### WHAT THE EXERCISE ASKS
Records appear below. Give all of them again, exactly.

*** RECORDS FOR THE TASK Section Begins ***

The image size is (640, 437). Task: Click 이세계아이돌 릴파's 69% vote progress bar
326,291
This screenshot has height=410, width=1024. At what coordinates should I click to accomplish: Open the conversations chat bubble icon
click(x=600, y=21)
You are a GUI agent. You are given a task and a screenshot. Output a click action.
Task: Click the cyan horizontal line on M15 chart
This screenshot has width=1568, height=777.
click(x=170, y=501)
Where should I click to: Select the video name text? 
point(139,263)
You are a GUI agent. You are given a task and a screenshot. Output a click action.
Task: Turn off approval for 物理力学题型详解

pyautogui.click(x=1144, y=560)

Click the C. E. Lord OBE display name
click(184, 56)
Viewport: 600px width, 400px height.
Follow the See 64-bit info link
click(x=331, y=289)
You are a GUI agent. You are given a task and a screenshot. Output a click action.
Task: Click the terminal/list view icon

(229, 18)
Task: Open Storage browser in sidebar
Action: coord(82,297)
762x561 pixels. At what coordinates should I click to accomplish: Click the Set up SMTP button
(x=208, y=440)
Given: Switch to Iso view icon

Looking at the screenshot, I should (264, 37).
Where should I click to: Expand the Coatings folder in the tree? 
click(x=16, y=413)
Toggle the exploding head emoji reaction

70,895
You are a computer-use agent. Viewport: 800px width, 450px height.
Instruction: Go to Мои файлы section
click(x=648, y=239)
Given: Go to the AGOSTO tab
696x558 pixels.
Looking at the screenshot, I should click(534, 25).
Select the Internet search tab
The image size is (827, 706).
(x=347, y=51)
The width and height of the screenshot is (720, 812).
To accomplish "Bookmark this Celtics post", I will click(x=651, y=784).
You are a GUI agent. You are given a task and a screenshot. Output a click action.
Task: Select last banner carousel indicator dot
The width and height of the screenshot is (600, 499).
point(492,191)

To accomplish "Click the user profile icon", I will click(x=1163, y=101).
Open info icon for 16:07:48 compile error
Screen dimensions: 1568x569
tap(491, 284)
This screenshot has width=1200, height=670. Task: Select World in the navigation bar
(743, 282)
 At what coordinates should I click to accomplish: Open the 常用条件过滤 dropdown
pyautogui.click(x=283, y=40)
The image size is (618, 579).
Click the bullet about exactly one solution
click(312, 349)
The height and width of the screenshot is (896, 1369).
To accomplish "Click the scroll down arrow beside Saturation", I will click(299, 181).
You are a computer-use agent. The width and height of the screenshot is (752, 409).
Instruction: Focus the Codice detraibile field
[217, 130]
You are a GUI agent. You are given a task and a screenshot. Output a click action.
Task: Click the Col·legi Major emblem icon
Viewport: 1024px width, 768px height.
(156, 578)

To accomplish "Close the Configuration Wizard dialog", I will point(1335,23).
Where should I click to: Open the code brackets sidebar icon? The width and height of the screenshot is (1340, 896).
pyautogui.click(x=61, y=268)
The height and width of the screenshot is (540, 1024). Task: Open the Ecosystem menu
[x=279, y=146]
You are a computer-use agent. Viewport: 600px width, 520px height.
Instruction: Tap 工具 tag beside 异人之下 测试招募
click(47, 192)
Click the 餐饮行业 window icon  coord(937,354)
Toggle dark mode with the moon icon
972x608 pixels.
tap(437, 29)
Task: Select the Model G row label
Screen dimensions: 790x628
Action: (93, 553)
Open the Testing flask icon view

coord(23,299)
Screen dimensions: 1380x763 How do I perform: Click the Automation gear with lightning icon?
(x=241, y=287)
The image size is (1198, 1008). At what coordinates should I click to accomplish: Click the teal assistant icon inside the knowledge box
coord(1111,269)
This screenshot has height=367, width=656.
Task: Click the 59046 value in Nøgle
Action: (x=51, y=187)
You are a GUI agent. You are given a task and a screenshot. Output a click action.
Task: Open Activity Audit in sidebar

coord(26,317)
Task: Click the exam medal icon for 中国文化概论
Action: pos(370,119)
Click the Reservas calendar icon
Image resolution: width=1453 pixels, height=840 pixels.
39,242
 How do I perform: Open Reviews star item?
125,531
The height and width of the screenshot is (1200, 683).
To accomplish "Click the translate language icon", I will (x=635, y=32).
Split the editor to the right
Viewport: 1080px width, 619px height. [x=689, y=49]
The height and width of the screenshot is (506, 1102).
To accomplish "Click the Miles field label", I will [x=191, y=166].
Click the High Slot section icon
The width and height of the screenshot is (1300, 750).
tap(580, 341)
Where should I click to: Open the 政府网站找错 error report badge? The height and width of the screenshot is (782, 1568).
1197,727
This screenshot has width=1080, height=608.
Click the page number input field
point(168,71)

*** RECORDS FOR THE TASK Section Ends ***

### RESPONSE FOR THIS EXERCISE
The image size is (640, 437). Task: Click 이세계아이돌 릴파's 69% vote progress bar
326,291
This screenshot has height=410, width=1024. At what coordinates should I click to accomplish: Open the conversations chat bubble icon
click(x=600, y=21)
You are a GUI agent. You are given a task and a screenshot. Output a click action.
Task: Click the cyan horizontal line on M15 chart
This screenshot has width=1568, height=777.
click(x=170, y=501)
Where should I click to: Select the video name text? 
point(139,263)
You are a GUI agent. You are given a task and a screenshot. Output a click action.
Task: Turn off approval for 物理力学题型详解

pyautogui.click(x=1144, y=560)

Click the C. E. Lord OBE display name
click(184, 56)
Viewport: 600px width, 400px height.
Follow the See 64-bit info link
click(x=331, y=289)
You are a GUI agent. You are given a task and a screenshot. Output a click action.
Task: Click the terminal/list view icon

(229, 18)
Task: Open Storage browser in sidebar
Action: coord(82,297)
762x561 pixels. At what coordinates should I click to accomplish: Click the Set up SMTP button
(x=208, y=440)
Given: Switch to Iso view icon

Looking at the screenshot, I should (264, 37).
Where should I click to: Expand the Coatings folder in the tree? 
click(x=16, y=413)
Toggle the exploding head emoji reaction

70,895
You are a computer-use agent. Viewport: 800px width, 450px height.
Instruction: Go to Мои файлы section
click(x=648, y=239)
Given: Go to the AGOSTO tab
696x558 pixels.
Looking at the screenshot, I should click(534, 25).
Select the Internet search tab
The image size is (827, 706).
(x=347, y=51)
The width and height of the screenshot is (720, 812).
To accomplish "Bookmark this Celtics post", I will click(x=651, y=784).
You are a GUI agent. You are given a task and a screenshot. Output a click action.
Task: Select last banner carousel indicator dot
The width and height of the screenshot is (600, 499).
point(492,191)

To accomplish "Click the user profile icon", I will click(x=1163, y=101).
Open info icon for 16:07:48 compile error
Screen dimensions: 1568x569
tap(491, 284)
This screenshot has width=1200, height=670. Task: Select World in the navigation bar
(743, 282)
 At what coordinates should I click to accomplish: Open the 常用条件过滤 dropdown
pyautogui.click(x=283, y=40)
The image size is (618, 579).
Click the bullet about exactly one solution
click(312, 349)
The height and width of the screenshot is (896, 1369).
To accomplish "Click the scroll down arrow beside Saturation", I will click(299, 181).
You are a computer-use agent. The width and height of the screenshot is (752, 409).
Instruction: Focus the Codice detraibile field
[217, 130]
You are a GUI agent. You are given a task and a screenshot. Output a click action.
Task: Click the Col·legi Major emblem icon
Viewport: 1024px width, 768px height.
(156, 578)

To accomplish "Close the Configuration Wizard dialog", I will point(1335,23).
Where should I click to: Open the code brackets sidebar icon? The width and height of the screenshot is (1340, 896).
pyautogui.click(x=61, y=268)
The height and width of the screenshot is (540, 1024). Task: Open the Ecosystem menu
[x=279, y=146]
You are a computer-use agent. Viewport: 600px width, 520px height.
Instruction: Tap 工具 tag beside 异人之下 测试招募
click(47, 192)
Click the 餐饮行业 window icon  coord(937,354)
Toggle dark mode with the moon icon
972x608 pixels.
tap(437, 29)
Task: Select the Model G row label
Screen dimensions: 790x628
Action: (93, 553)
Open the Testing flask icon view

coord(23,299)
Screen dimensions: 1380x763 How do I perform: Click the Automation gear with lightning icon?
(x=241, y=287)
The image size is (1198, 1008). At what coordinates should I click to accomplish: Click the teal assistant icon inside the knowledge box
coord(1111,269)
This screenshot has height=367, width=656.
Task: Click the 59046 value in Nøgle
Action: (x=51, y=187)
You are a GUI agent. You are given a task and a screenshot. Output a click action.
Task: Open Activity Audit in sidebar

coord(26,317)
Task: Click the exam medal icon for 中国文化概论
Action: pos(370,119)
Click the Reservas calendar icon
Image resolution: width=1453 pixels, height=840 pixels.
39,242
 How do I perform: Open Reviews star item?
125,531
The height and width of the screenshot is (1200, 683).
To accomplish "Click the translate language icon", I will (x=635, y=32).
Split the editor to the right
Viewport: 1080px width, 619px height. [x=689, y=49]
The height and width of the screenshot is (506, 1102).
To accomplish "Click the Miles field label", I will [x=191, y=166].
Click the High Slot section icon
The width and height of the screenshot is (1300, 750).
tap(580, 341)
Where should I click to: Open the 政府网站找错 error report badge? The height and width of the screenshot is (782, 1568).
1197,727
This screenshot has width=1080, height=608.
Click the page number input field
point(168,71)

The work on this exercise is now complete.